BRIEF:
Please output the entries below without altering a single character.

DATASET ENTRIES:
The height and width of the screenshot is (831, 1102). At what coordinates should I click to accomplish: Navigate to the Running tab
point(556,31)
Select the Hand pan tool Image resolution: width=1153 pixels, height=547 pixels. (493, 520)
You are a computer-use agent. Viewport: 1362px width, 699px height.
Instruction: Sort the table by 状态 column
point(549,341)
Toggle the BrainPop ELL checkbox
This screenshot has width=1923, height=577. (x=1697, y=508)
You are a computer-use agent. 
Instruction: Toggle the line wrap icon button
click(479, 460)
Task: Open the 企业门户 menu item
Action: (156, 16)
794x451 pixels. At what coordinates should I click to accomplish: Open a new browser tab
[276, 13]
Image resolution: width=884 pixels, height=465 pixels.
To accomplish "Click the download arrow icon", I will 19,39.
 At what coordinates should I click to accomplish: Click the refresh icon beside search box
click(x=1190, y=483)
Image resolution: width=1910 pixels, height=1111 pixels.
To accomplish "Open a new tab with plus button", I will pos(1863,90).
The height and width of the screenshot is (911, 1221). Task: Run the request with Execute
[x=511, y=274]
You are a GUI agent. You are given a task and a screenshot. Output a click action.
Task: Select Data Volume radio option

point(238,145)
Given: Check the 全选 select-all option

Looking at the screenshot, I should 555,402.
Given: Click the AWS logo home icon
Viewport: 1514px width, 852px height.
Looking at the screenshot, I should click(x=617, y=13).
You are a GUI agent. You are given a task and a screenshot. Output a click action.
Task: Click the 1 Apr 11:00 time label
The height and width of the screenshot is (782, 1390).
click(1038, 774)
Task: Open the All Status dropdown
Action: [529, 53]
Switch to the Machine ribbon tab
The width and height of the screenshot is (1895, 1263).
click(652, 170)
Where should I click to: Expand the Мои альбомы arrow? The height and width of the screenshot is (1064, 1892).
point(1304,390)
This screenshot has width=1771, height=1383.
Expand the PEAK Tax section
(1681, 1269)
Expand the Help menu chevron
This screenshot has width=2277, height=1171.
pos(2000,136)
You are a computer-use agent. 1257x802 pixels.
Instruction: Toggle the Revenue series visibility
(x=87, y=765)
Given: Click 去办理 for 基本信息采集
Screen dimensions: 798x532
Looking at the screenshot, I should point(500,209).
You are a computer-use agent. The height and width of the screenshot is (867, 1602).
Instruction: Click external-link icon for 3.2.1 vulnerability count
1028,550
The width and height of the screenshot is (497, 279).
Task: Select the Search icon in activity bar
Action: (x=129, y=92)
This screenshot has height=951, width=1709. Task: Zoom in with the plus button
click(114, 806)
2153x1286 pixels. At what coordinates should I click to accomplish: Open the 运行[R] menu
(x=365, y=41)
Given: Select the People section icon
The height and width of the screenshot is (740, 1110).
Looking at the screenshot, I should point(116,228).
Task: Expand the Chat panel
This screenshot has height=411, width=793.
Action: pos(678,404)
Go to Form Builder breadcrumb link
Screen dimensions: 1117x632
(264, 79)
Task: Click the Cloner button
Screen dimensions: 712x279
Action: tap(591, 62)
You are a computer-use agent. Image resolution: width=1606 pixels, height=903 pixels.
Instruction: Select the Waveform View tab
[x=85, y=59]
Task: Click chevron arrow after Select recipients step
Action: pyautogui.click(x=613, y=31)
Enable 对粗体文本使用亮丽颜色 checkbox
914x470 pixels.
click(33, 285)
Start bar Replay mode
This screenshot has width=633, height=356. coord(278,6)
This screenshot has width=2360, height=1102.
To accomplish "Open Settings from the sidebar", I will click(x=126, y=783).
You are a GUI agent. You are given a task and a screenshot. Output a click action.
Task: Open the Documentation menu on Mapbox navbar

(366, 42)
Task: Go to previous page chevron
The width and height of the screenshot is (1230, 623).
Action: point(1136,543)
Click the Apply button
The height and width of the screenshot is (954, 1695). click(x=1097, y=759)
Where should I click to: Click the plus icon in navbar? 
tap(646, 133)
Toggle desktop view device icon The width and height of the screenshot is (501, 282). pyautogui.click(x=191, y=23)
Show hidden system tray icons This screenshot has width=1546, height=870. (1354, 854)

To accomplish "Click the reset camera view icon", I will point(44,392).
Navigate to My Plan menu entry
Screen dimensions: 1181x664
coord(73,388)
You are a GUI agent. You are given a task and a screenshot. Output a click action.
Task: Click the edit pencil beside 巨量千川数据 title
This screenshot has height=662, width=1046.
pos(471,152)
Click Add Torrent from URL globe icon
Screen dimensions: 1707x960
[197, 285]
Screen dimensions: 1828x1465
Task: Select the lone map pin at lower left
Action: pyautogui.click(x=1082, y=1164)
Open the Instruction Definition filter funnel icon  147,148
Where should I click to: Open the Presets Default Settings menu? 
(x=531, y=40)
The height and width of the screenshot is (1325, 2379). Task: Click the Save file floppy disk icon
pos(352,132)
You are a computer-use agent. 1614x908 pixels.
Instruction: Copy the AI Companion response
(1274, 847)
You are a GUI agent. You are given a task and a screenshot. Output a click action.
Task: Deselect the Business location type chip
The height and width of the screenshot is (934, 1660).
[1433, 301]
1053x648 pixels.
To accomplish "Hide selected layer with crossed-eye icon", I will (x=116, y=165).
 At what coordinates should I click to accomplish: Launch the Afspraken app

ANSWER TO THIS TASK:
The height and width of the screenshot is (831, 1102). At what coordinates should I click to accomplish: Navigate to the Running tab
point(556,31)
Select the Hand pan tool Image resolution: width=1153 pixels, height=547 pixels. (493, 520)
You are a computer-use agent. Viewport: 1362px width, 699px height.
Instruction: Sort the table by 状态 column
point(549,341)
Toggle the BrainPop ELL checkbox
This screenshot has width=1923, height=577. (x=1697, y=508)
You are a computer-use agent. 
Instruction: Toggle the line wrap icon button
click(479, 460)
Task: Open the 企业门户 menu item
Action: (156, 16)
794x451 pixels. At what coordinates should I click to accomplish: Open a new browser tab
[276, 13]
Image resolution: width=884 pixels, height=465 pixels.
To accomplish "Click the download arrow icon", I will 19,39.
 At what coordinates should I click to accomplish: Click the refresh icon beside search box
click(x=1190, y=483)
Image resolution: width=1910 pixels, height=1111 pixels.
To accomplish "Open a new tab with plus button", I will pos(1863,90).
The height and width of the screenshot is (911, 1221). Task: Run the request with Execute
[x=511, y=274]
You are a GUI agent. You are given a task and a screenshot. Output a click action.
Task: Select Data Volume radio option

point(238,145)
Given: Check the 全选 select-all option

Looking at the screenshot, I should 555,402.
Given: Click the AWS logo home icon
Viewport: 1514px width, 852px height.
Looking at the screenshot, I should click(x=617, y=13).
You are a GUI agent. You are given a task and a screenshot. Output a click action.
Task: Click the 1 Apr 11:00 time label
The height and width of the screenshot is (782, 1390).
click(1038, 774)
Task: Open the All Status dropdown
Action: [529, 53]
Switch to the Machine ribbon tab
The width and height of the screenshot is (1895, 1263).
click(652, 170)
Where should I click to: Expand the Мои альбомы arrow? The height and width of the screenshot is (1064, 1892).
point(1304,390)
This screenshot has width=1771, height=1383.
Expand the PEAK Tax section
(1681, 1269)
Expand the Help menu chevron
This screenshot has width=2277, height=1171.
pos(2000,136)
You are a computer-use agent. 1257x802 pixels.
Instruction: Toggle the Revenue series visibility
(x=87, y=765)
Given: Click 去办理 for 基本信息采集
Screen dimensions: 798x532
Looking at the screenshot, I should point(500,209).
You are a computer-use agent. The height and width of the screenshot is (867, 1602).
Instruction: Click external-link icon for 3.2.1 vulnerability count
1028,550
The width and height of the screenshot is (497, 279).
Task: Select the Search icon in activity bar
Action: (x=129, y=92)
This screenshot has height=951, width=1709. Task: Zoom in with the plus button
click(114, 806)
2153x1286 pixels. At what coordinates should I click to accomplish: Open the 运行[R] menu
(x=365, y=41)
Given: Select the People section icon
The height and width of the screenshot is (740, 1110).
Looking at the screenshot, I should point(116,228).
Task: Expand the Chat panel
This screenshot has height=411, width=793.
Action: pos(678,404)
Go to Form Builder breadcrumb link
Screen dimensions: 1117x632
(264, 79)
Task: Click the Cloner button
Screen dimensions: 712x279
Action: tap(591, 62)
You are a computer-use agent. Image resolution: width=1606 pixels, height=903 pixels.
Instruction: Select the Waveform View tab
[x=85, y=59]
Task: Click chevron arrow after Select recipients step
Action: pyautogui.click(x=613, y=31)
Enable 对粗体文本使用亮丽颜色 checkbox
914x470 pixels.
click(33, 285)
Start bar Replay mode
This screenshot has width=633, height=356. coord(278,6)
This screenshot has width=2360, height=1102.
To accomplish "Open Settings from the sidebar", I will click(x=126, y=783).
You are a GUI agent. You are given a task and a screenshot. Output a click action.
Task: Open the Documentation menu on Mapbox navbar

(366, 42)
Task: Go to previous page chevron
The width and height of the screenshot is (1230, 623).
Action: point(1136,543)
Click the Apply button
The height and width of the screenshot is (954, 1695). click(x=1097, y=759)
Where should I click to: Click the plus icon in navbar? 
tap(646, 133)
Toggle desktop view device icon The width and height of the screenshot is (501, 282). pyautogui.click(x=191, y=23)
Show hidden system tray icons This screenshot has width=1546, height=870. (1354, 854)

To accomplish "Click the reset camera view icon", I will point(44,392).
Navigate to My Plan menu entry
Screen dimensions: 1181x664
coord(73,388)
You are a GUI agent. You are given a task and a screenshot. Output a click action.
Task: Click the edit pencil beside 巨量千川数据 title
This screenshot has height=662, width=1046.
pos(471,152)
Click Add Torrent from URL globe icon
Screen dimensions: 1707x960
[197, 285]
Screen dimensions: 1828x1465
Task: Select the lone map pin at lower left
Action: pyautogui.click(x=1082, y=1164)
Open the Instruction Definition filter funnel icon  147,148
Where should I click to: Open the Presets Default Settings menu? 
(x=531, y=40)
The height and width of the screenshot is (1325, 2379). Task: Click the Save file floppy disk icon
pos(352,132)
You are a computer-use agent. 1614x908 pixels.
Instruction: Copy the AI Companion response
(1274, 847)
You are a GUI agent. You are given a task and a screenshot. Output a click action.
Task: Deselect the Business location type chip
The height and width of the screenshot is (934, 1660).
[1433, 301]
1053x648 pixels.
To accomplish "Hide selected layer with crossed-eye icon", I will (x=116, y=165).
 At what coordinates should I click to accomplish: Launch the Afspraken app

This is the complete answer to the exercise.